A number of references mention dates around 150 BC, but these are inconsistent with the dates of his publications and inventions. This may be due to a misinterpretation of the phrase "first century" or because Hero was a common name.

It is almost certain that Hero taught at the Musaeum which included the famous Library of Alexandria, because most of his writings appear as lecture notes for courses in mathematics, mechanics, physics and pneumatics. Although the field was not formalized until the 20th century, it is thought that the work of Hero, his "programmable" automated devices in particular, represents some of the first formal research into cybernetics.[7]

Inventions and achievements

Heron's Aeolipile
  • Hero described construction of the aeolipile (a version of which is known as Hero's engine) which was a rocket-like reaction engine and the first-recorded steam engine (although Vitruvius mentioned the aeolipile in De Architectura some 100 years earlier than Hero). It was created almost two millennia before the industrial revolution. Another engine used air from a closed chamber heated by an altar fire to displace water from a sealed vessel; the water was collected and its weight, pulling on a rope, opened temple doors.[8] Some historians have conflated the two inventions to assert that the aeolipile was capable of useful work.[9]
Hero's wind-powered organ (reconstruction)
  • The first vending machine was also one of his constructions, when a coin was introduced via a slot on the top of the machine, a set amount of holy water was dispensed. This was included in his list of inventions in his book, "Mechanics and Optics". When the coin was deposited, it fell upon a pan attached to a lever. The lever opened up a valve which let some water flow out. The pan continued to tilt with the weight of the coin until it fell off, at which point a counter-weight would snap the lever back up and turn off the valve.[10]
  • A windwheel operating an organ, marking the first instance of wind powering a machine in history.[5][6]
  • Hero also invented many mechanisms for the Greek theater, including an entirely mechanical play almost ten minutes in length, powered by a binary-like system of ropes, knots, and simple machines operated by a rotating cylindrical cogwheel. The sound of thunder was produced by the mechanically-timed dropping of metal balls onto a hidden drum.
Hero's fire-engine
  • The force pump was widely used in the Roman world, and one application was in a fire-engine.
  • A syringe-like device was described by Heron to control the delivery of air or liquids.[11]
The syringe
  • In optics, Hero formulated the Principle of the Shortest Path of Light: If a ray of light propagates from point A to point B within the same medium, the path-length followed is the shortest possible. It was nearly 1000 years later that Alhacen expanded the principle to both reflection and refraction, and the principle was later stated in this form by Pierre de Fermat in 1662; the most modern form is that the path is at an extremum.
  • A standalone fountain that operates under self-contained hydrostatic energy. (Heron's fountain)

Mathematics

Hero described a method of iteratively computing the square root.[12] Today, though, his name is most closely associated with Heron's Formula for finding the area of a triangle from its side lengths.

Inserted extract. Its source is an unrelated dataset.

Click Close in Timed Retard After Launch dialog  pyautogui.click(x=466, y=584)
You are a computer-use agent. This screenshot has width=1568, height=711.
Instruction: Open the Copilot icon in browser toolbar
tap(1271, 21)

The imaginary number, or imaginary unit, is also noted to have been first observed by Hero while calculating the volume of a pyramidal frustum.[13]

Bibliography

The most comprehensive edition of Hero's works was published in 5 volumes in Leipzig by the publishing house Teubner in 1903.

Works known to be written by Hero:

  • Pneumatica, a description of machines working on air, steam or water pressure, including the hydraulis or water organ.[14]
  • Automata, a description of machines which enable wonders in temples by mechanical or pneumatical means (e.g. automatic opening or closing of temple doors, statues that pour wine, etc.). See Automaton.
  • Mechanica, preserved only in Arabic, written for architects, containing means to lift heavy objects.
  • Metrica, a description of how to calculate surfaces and volumes of diverse objects.
  • On the Dioptra, a collection of methods to measure lengths. In this work the odometer and the dioptra, an apparatus which resembles the theodolite, are described.
  • Belopoeica, a description of war machines.
  • Catoptrica, about the progression of light, reflection and the use of mirrors.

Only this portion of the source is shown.